Bei der Verwendung einer Stichprobe stellt sich immer die Frage deren Repräsentativität. Leider kann hierzu keine verlässliche Aussage getroffen werden. Sie wird vor allem durch die Repräsentativität der Auswahlbasis, dem Open Directory Project bestimmt, über die allerdings keine belastbaren Informationen existieren. Vermutlich ist diese Grundmenge insofern gerade nicht repräsentativ als das Open Directory Project ein editierter Webkatalog ist, wodurch sich eine Vielzahl von Einflussfaktoren vermuten lässt.

Die Auswahl aus dem Open-Directory-Project-Verzeichnis erfolgt jedenfalls zufällig mit anerkannt hochwertigen Verfahren (^ Mersenne Twister, siehe auch ^ Wikipedia).

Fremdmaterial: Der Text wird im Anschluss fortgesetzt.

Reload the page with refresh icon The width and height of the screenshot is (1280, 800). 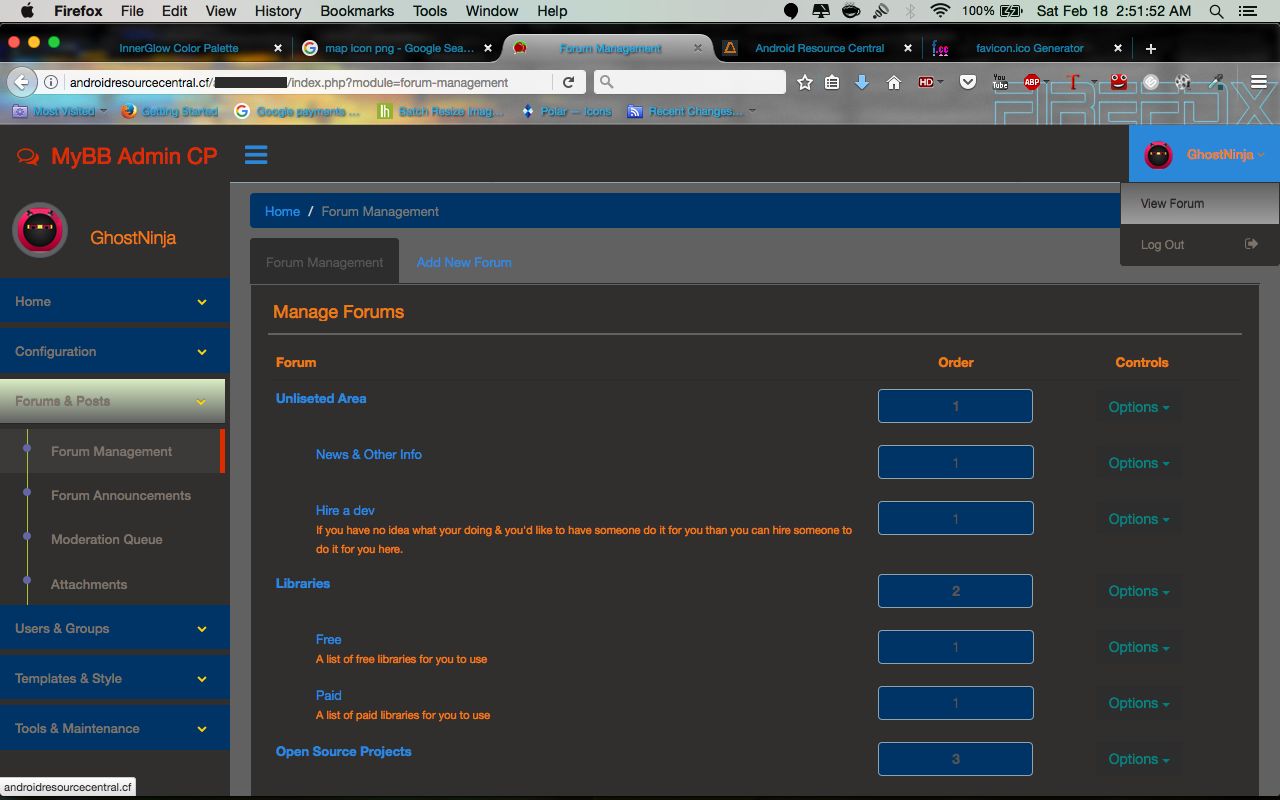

Dass überhaupt auf eine Stichprobe zurückgegriffen wird, hat verschiedene Gründe:

  • Eine vollständige Liste aller de-Domains ist nicht verfügbar. Über diese Information verfügt allein die DENIC; eine Veröffentlichung scheidet aus einer Reihe rechtlicher Gründe aus.
  • Die Vollanalyse würde den Aufwand an Speicherplatz und Downloadvolumen verhundertfachen. Dies ist im Rahmen der für dieses Projekt verfügbaren Kapazitäten nicht leistbar.
  • Eine Analyse aller de-Domains würde vermutlich ein weniger aussagekräftiges Bild ergeben als die gewählte Stichprobe. Dies liegt daran, dass in der Gesamtheit aller Domains eine große Menge sog. ^ geparkter Domains enthalten ist. Die Firma ^ Sedo, ein Unternehmen, das über 3 Millionen internationale Domains parkt, ^ spricht von einem Anteil von über 45 Prozent aller registrierten de-Domains. Solche Domains verzerren das Bild insofern als sie keine eigenen, sondern standardisierte Inhalte in einheitlichen Layouts anbieten. Es ist zu erwarten, dass die im Open Directory Project enthaltenen Domains einen deutlich geringeren Parking-Anteil haben und daher die Situation der aktiv betriebenen Domain-Landschaft besser widerspiegeln. Eine Bestätigung dieser Erwartung zeigt die Auswertung "Domain-Parking".